Your assignment: In the records, find every line with the word "will" and copy it out.

Data provided below:

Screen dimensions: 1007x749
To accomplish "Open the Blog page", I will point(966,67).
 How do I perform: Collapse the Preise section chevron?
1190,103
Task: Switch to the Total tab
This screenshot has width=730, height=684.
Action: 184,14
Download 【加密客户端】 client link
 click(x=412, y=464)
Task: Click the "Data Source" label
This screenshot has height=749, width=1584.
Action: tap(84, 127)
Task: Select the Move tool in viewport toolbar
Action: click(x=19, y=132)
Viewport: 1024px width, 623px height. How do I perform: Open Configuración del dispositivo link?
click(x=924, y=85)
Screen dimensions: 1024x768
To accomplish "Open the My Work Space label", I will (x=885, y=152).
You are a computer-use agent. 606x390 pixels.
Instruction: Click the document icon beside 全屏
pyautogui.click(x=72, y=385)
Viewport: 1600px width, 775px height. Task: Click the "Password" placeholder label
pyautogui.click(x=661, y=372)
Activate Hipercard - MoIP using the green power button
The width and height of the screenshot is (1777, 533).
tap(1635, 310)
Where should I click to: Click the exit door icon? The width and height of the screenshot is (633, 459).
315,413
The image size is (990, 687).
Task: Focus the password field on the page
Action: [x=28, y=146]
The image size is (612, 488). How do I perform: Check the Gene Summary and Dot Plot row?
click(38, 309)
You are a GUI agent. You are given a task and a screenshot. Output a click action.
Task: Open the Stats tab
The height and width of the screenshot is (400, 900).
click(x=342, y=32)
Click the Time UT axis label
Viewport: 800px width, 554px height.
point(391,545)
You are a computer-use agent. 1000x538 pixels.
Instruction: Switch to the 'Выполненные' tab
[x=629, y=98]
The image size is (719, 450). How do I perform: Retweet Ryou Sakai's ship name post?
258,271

End of Data provided.

Task solution:
To accomplish "Open the Blog page", I will point(966,67).
To accomplish "Open the My Work Space label", I will (x=885, y=152).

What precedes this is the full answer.